Intentional living communities and micro-villages might sound like the latest hipster trend, but starting Oct. 1, seniors in Forest Grove, Cornelius, Hillsboro and Aloha will have the option to “age in place” with help from a new local nonprofit that’s part of a bigger nationwide movement.

Village Without Walls aims to help seniors live at home and maintain their independence as they age. It will charge membership dues well below the average annual cost of a retirement home — perhaps $300 per year or $540 for Member Plus status.

Unlike residents of retirement or nursing homes, members of Village Without Walls will live at home and receive an individualized set of services, according to Governing Council Chair Maggie Lynch. For some, that just means some company.

“Probably 70 percent of the members will sign up for the social aspect,” Lynch said. “For some it really is a social group. They can go out and do things with their peers. Then the other 30 (percent) really want our services.”

Those services include a list of vendors and volunteers who have been thoroughly vetted by Village Without Walls, Lynch said.

“Background checks, the whole thing,” she said. “We want to make sure no one with a criminal record or someone who’d harm the residents have access. We want to create an environment where people know they’re checked on.”

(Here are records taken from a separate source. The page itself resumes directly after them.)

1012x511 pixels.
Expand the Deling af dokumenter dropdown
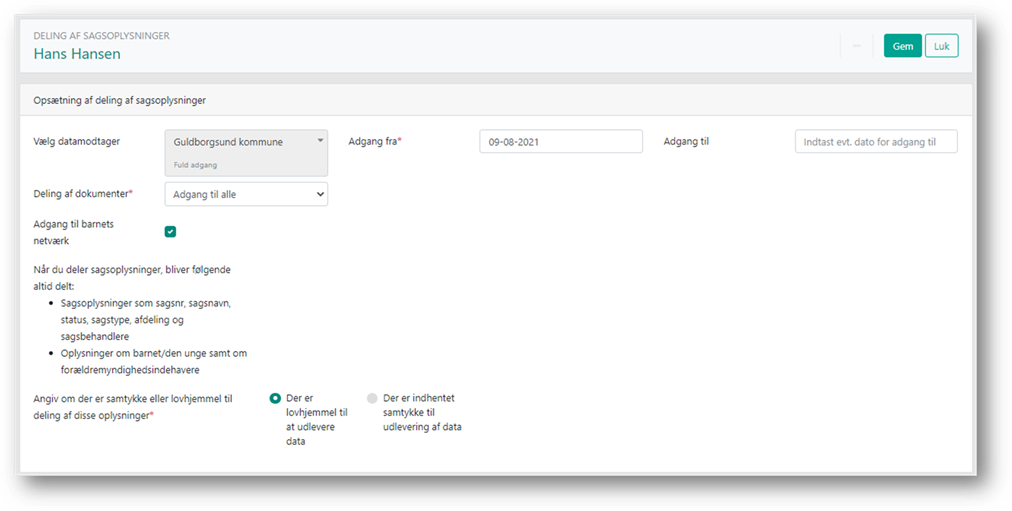pyautogui.click(x=246, y=194)
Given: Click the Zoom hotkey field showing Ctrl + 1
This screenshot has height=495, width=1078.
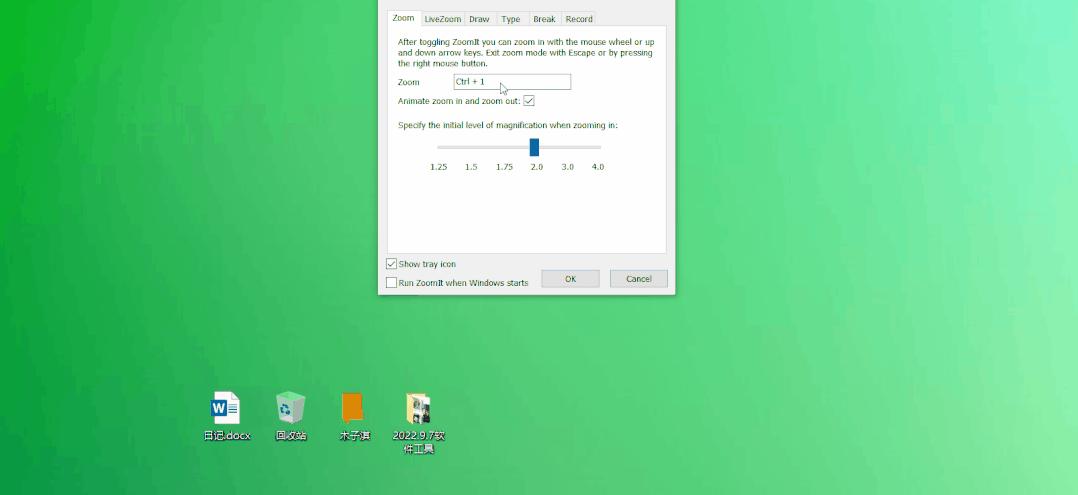Looking at the screenshot, I should coord(512,82).
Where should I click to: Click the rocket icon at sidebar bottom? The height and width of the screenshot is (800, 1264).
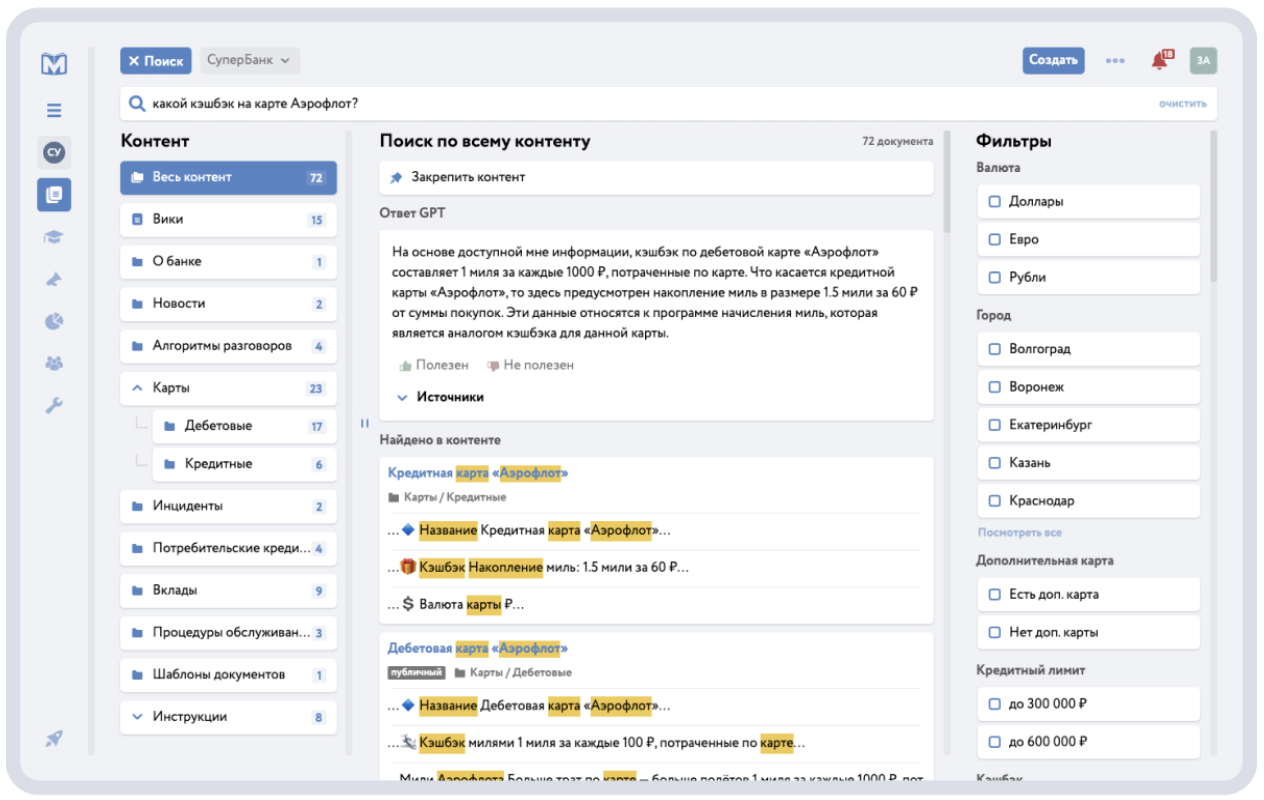point(54,739)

Village Without Walls members who choose the “Member Plus” service — at a higher cost than the base “Member” level — can request help with yard work, transportation or similar needs from Village Without Walls’ volunteer staff.

“We want to encourage young people to volunteer,” said Lynch, who has already heard interest from Pacific University students, as well as from many 55+ people who plan to become members but would also like to help out.

The Cornelius City Council passed a resolution of support for Village Without Walls at its Aug. 1 meeting.

“I wouldn’t be surprised if our seniors take advantage of the service,” said City Manager Rob Drake. “I imagine it’ll depend on the cost, but there will be some who like it — those without family or with no family at home. Churches do a similar sort of thing, but not everyone belongs to a church.”

More than 400 people have already expressed interest, though Lynch isn’t sure how many will actually sign up come Oct. 1. The concept will not be a good match for everyone, she said.

“Of the 400 interested, we’re hoping to get 80 or so,” she said. “The membership process makes sure we’re the right fit for the person.”